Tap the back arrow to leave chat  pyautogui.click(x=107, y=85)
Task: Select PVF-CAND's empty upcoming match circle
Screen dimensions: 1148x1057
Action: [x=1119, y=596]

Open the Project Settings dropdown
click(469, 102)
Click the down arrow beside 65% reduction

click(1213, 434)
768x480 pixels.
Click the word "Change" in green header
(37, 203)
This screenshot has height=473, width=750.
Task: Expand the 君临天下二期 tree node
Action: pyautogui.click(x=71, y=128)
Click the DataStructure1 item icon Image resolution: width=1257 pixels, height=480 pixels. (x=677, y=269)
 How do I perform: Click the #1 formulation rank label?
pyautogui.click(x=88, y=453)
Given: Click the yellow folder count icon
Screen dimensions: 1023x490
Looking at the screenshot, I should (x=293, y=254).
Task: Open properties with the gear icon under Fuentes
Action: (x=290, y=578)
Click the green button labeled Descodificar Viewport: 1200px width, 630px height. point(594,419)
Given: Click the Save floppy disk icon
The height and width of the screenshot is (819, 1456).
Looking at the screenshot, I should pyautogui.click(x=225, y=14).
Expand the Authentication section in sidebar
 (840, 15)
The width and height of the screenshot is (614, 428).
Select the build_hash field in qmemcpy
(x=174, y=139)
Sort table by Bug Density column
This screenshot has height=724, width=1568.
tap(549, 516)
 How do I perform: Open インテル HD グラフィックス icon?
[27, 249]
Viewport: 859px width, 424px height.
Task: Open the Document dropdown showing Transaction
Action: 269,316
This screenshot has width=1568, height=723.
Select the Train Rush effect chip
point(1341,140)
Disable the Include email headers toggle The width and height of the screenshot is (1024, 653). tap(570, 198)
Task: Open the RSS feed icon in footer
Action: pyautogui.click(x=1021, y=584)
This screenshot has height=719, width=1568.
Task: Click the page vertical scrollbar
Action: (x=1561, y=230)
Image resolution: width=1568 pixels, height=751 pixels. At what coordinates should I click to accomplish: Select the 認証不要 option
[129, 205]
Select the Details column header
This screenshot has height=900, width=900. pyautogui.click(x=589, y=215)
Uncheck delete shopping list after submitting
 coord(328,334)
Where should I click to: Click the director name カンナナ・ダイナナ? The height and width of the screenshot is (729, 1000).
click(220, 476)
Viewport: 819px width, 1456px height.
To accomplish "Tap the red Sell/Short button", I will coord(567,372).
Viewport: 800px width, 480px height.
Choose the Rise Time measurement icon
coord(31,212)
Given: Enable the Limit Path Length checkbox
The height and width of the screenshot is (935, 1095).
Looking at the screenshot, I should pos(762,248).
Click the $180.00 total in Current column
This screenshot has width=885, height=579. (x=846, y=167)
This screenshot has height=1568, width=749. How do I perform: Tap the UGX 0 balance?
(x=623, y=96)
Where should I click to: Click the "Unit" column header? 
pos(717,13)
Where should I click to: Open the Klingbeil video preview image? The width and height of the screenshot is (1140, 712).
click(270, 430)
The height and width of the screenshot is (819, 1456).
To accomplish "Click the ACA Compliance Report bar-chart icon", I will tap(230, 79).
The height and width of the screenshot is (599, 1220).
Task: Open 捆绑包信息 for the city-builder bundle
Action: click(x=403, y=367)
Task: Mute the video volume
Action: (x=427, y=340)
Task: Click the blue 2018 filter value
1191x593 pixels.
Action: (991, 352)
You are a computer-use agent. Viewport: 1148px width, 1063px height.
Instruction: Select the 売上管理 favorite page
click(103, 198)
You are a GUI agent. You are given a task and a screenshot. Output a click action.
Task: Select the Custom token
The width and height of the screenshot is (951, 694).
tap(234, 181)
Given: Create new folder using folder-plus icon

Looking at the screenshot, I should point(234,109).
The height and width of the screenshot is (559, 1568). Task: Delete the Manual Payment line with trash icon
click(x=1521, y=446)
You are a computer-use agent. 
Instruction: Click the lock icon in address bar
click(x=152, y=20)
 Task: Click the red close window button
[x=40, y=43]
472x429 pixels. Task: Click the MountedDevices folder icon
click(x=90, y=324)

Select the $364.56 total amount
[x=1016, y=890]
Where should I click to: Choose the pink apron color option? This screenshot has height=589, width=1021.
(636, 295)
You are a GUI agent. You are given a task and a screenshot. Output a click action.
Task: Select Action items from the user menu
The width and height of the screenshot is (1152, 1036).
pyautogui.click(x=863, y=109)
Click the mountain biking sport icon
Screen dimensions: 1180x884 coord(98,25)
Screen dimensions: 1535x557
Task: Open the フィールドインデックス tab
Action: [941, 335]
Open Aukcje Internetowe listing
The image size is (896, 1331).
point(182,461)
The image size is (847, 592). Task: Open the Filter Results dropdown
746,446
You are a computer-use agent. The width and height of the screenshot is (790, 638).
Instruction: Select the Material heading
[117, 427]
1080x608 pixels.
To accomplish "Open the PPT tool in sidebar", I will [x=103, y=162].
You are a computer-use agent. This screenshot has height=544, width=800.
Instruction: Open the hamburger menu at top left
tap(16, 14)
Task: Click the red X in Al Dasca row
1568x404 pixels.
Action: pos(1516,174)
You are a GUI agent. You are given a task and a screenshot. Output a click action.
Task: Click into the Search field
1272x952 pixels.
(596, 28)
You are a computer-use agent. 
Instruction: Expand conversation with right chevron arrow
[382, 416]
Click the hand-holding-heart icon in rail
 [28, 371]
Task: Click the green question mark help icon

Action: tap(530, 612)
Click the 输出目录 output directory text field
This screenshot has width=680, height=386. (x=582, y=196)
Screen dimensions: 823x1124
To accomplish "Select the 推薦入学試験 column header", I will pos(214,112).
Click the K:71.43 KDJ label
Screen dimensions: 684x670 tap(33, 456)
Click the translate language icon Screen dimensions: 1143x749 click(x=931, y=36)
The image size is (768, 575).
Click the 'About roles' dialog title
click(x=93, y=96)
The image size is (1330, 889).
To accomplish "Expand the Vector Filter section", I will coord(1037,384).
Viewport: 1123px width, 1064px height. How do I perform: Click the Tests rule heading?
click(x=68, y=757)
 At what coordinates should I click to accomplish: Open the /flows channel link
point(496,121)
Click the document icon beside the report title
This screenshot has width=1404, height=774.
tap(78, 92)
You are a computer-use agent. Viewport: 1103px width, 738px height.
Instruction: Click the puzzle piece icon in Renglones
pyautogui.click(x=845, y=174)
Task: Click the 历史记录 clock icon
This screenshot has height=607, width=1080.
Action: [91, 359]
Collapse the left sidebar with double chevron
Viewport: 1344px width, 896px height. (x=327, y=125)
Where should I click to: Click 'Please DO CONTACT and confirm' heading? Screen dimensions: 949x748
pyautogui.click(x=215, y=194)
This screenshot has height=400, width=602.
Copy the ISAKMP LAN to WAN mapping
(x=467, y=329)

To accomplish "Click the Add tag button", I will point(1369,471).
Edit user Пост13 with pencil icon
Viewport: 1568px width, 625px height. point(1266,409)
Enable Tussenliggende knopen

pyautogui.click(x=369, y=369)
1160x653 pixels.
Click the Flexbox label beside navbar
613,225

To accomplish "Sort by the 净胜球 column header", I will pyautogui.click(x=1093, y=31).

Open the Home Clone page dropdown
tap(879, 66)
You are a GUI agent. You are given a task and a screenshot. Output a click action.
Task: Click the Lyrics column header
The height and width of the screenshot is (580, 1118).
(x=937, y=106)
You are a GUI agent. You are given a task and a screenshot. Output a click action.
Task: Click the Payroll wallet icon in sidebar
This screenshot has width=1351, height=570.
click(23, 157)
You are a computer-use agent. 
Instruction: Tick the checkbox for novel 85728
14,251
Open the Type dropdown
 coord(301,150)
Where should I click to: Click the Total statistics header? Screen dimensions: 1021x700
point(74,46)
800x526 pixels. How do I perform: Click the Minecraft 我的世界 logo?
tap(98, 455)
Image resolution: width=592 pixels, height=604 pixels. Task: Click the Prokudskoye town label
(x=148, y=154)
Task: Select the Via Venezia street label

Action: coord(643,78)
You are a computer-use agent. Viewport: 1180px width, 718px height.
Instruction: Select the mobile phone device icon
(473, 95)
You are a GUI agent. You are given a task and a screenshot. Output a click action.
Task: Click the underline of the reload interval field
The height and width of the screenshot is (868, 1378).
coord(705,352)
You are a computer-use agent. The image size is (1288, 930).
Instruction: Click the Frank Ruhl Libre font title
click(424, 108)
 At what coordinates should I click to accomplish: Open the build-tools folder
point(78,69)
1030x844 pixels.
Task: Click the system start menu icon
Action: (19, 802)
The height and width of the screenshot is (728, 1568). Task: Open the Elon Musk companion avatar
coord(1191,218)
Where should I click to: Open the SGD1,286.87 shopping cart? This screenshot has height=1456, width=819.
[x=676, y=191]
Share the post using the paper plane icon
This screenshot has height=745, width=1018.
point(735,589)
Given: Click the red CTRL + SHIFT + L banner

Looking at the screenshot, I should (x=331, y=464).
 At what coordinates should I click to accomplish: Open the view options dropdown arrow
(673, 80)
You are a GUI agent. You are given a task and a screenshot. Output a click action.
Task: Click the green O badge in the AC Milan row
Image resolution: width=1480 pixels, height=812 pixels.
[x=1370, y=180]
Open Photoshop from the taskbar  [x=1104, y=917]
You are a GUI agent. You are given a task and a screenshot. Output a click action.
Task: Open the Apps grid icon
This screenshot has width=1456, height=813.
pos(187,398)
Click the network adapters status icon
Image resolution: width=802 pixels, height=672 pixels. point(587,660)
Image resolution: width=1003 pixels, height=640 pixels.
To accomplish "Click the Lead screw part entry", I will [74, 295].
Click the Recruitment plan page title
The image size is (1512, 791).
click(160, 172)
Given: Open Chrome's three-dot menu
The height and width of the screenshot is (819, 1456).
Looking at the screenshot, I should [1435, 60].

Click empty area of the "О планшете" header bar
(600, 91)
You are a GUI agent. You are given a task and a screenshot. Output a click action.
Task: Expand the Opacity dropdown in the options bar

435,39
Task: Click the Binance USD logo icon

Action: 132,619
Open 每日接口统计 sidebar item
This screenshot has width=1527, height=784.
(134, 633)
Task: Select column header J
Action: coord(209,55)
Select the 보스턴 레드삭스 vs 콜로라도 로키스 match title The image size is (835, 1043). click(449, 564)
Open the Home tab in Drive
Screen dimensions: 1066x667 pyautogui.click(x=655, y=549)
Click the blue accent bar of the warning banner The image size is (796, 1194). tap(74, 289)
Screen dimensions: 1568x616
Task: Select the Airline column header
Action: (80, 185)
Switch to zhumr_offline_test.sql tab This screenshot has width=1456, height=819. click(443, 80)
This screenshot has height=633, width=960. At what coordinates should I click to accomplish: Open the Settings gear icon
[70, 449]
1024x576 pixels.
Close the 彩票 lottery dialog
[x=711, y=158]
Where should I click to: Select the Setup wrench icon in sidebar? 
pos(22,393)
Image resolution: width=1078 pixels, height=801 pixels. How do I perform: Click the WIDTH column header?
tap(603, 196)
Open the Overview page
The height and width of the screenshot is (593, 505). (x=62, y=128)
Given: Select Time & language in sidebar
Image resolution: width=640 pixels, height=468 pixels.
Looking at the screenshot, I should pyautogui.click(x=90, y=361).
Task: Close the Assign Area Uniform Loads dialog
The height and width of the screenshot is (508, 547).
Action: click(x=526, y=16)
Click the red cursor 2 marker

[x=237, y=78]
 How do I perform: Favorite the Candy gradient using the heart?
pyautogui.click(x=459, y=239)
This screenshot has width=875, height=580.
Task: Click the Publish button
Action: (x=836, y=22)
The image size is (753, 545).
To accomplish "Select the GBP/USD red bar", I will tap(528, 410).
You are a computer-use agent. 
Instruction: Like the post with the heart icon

* [What is being asked] Copy out the items verbatim, starting with the line that contains "Viewport: 819px width, 1456px height." and continuing through the line that contains "click(270, 430)".

* [Written solution]
Viewport: 819px width, 1456px height.
To accomplish "Tap the red Sell/Short button", I will coord(567,372).
Viewport: 800px width, 480px height.
Choose the Rise Time measurement icon
coord(31,212)
Given: Enable the Limit Path Length checkbox
The height and width of the screenshot is (935, 1095).
Looking at the screenshot, I should pos(762,248).
Click the $180.00 total in Current column
This screenshot has width=885, height=579. (x=846, y=167)
This screenshot has height=1568, width=749. How do I perform: Tap the UGX 0 balance?
(x=623, y=96)
Where should I click to: Click the "Unit" column header? 
pos(717,13)
Where should I click to: Open the Klingbeil video preview image? The width and height of the screenshot is (1140, 712).
click(270, 430)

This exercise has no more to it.